My assertion that contemporary web design is affect-laden has proof in the pudding. It is ridden with commercial "trend" and "delight". Contemporary web design lacks concern for either content or form. It is a maze of 'interactive expressionism'.

I would go as far as to say it bears some responsibility for the current ICO bubble, for example; the "whitepaper" being the only lucid concept (form of content) in a sea of slivering serpents. Of course technical whitepapers are not new but their declarative function is being psychologically undermined by their symbolic form. How is this possible? It is a function of decadence, a delusion of form and meaning.

>I believe it is quite possible to have a site thay is both well designed and which hosts content of high intellectual value.

You won't find anyone on the internet to argue with this statement, of course. I agree. I think hackernews.come has done about as good of job as any by acknowledging 'form' as necessary context for intellectual 'content'. Your issue is with what "well designed" means. See above.

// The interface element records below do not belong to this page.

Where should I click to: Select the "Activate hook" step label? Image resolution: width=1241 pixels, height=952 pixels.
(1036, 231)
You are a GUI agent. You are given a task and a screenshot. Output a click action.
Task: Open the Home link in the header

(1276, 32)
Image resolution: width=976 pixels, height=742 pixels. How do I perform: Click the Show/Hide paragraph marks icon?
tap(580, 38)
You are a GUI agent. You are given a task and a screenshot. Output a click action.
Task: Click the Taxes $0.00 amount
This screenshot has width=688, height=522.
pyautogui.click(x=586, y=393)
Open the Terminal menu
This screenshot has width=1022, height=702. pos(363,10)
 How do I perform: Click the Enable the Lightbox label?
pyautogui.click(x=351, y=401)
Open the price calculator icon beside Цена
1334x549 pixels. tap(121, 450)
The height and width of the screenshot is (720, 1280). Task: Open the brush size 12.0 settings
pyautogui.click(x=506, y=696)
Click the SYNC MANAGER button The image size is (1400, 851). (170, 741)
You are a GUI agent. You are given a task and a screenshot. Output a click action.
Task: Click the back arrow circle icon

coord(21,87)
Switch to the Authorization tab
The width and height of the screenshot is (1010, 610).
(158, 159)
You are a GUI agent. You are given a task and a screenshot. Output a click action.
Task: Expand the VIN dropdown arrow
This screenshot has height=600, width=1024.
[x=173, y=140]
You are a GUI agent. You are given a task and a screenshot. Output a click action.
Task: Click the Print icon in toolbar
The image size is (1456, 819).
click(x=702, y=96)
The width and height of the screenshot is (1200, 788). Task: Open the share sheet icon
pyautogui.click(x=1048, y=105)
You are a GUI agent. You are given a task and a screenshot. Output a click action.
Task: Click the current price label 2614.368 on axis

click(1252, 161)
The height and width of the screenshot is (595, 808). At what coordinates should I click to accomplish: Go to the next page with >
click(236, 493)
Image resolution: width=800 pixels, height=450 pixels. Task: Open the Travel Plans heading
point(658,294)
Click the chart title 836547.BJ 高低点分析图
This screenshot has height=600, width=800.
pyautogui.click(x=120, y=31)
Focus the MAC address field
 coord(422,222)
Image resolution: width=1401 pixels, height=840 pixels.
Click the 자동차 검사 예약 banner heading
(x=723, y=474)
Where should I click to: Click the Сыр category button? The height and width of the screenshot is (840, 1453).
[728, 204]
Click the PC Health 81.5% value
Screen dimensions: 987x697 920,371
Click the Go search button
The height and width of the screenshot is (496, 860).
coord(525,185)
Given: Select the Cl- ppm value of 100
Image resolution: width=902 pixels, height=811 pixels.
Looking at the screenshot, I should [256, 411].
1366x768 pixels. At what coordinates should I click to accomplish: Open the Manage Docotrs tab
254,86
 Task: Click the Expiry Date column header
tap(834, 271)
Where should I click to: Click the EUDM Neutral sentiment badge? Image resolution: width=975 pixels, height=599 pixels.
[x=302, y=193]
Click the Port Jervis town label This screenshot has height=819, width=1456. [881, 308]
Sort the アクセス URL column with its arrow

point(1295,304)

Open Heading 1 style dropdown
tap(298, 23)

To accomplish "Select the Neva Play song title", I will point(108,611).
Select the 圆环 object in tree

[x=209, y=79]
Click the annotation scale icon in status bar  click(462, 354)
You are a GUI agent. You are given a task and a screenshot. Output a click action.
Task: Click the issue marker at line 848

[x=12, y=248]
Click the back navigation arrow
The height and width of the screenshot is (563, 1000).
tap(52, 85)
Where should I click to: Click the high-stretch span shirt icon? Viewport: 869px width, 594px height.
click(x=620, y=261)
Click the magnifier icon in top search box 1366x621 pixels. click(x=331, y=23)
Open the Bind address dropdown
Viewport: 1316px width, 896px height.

>My assertion that contemporary web design is affect-laden has proof in the pudding. It is ridden with commercial "trend" and "delight". Contemporary web design lacks concern for either content or form. It is a maze of 'interactive expressionism'.

We seem to disagree on what "contemporary web design" means, then, because I see little lack of concern for content nor anything which could be described as "interactive expressionism" in many of the Hacker News alternatives posted here. The exception in my mind (and personal opinion) is "Tiled HN"[0], which I find difficult to even look at, but the rest seem to be little more noisy than HN itself, and arguably in some cases easier to read.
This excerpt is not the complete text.